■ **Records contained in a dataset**
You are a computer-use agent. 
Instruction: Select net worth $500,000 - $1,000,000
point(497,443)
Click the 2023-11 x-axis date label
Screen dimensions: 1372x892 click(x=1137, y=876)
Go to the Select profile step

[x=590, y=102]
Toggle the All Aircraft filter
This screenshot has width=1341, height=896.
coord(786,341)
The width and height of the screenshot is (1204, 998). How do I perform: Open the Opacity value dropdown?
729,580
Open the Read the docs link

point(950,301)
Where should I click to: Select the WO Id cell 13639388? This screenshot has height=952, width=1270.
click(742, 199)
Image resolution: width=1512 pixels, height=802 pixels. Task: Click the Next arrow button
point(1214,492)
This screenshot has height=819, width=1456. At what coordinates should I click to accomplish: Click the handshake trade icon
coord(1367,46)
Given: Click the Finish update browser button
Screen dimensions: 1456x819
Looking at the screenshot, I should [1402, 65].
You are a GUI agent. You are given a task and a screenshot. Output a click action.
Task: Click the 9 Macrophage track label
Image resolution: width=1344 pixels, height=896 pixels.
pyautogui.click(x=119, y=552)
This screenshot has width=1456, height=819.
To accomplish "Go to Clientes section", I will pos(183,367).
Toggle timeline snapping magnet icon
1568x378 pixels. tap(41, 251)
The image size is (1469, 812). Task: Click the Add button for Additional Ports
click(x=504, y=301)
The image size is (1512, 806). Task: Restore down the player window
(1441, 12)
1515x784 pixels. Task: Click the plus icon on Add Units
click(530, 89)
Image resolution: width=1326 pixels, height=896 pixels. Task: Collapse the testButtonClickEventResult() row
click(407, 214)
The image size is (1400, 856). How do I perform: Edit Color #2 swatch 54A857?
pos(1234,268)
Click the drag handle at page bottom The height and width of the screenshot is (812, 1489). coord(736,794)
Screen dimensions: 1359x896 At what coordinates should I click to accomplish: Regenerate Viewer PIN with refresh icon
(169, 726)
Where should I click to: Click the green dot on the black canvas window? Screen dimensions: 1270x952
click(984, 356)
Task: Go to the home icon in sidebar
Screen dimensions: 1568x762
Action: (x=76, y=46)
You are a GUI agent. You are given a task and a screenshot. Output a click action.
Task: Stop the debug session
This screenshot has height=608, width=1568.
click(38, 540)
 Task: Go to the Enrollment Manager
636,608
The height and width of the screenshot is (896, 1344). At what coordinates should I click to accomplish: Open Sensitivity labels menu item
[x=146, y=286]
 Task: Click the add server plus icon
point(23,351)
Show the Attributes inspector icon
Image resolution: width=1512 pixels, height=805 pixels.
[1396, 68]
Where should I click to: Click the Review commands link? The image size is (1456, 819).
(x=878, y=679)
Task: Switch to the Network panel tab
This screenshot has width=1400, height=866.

■ **Work to complete**
Output exactly the lines from the one containing "1515x784 pixels. Task: Click" through the last line of the entries, both ends included.

■ **Output for this task**
1515x784 pixels. Task: Click the plus icon on Add Units
click(530, 89)
Image resolution: width=1326 pixels, height=896 pixels. Task: Collapse the testButtonClickEventResult() row
click(407, 214)
The image size is (1400, 856). How do I perform: Edit Color #2 swatch 54A857?
pos(1234,268)
Click the drag handle at page bottom The height and width of the screenshot is (812, 1489). coord(736,794)
Screen dimensions: 1359x896 At what coordinates should I click to accomplish: Regenerate Viewer PIN with refresh icon
(169, 726)
Where should I click to: Click the green dot on the black canvas window? Screen dimensions: 1270x952
click(984, 356)
Task: Go to the home icon in sidebar
Screen dimensions: 1568x762
Action: (x=76, y=46)
You are a GUI agent. You are given a task and a screenshot. Output a click action.
Task: Stop the debug session
This screenshot has height=608, width=1568.
click(38, 540)
 Task: Go to the Enrollment Manager
636,608
The height and width of the screenshot is (896, 1344). At what coordinates should I click to accomplish: Open Sensitivity labels menu item
[x=146, y=286]
 Task: Click the add server plus icon
point(23,351)
Show the Attributes inspector icon
Image resolution: width=1512 pixels, height=805 pixels.
[1396, 68]
Where should I click to: Click the Review commands link? The image size is (1456, 819).
(x=878, y=679)
Task: Switch to the Network panel tab
This screenshot has width=1400, height=866.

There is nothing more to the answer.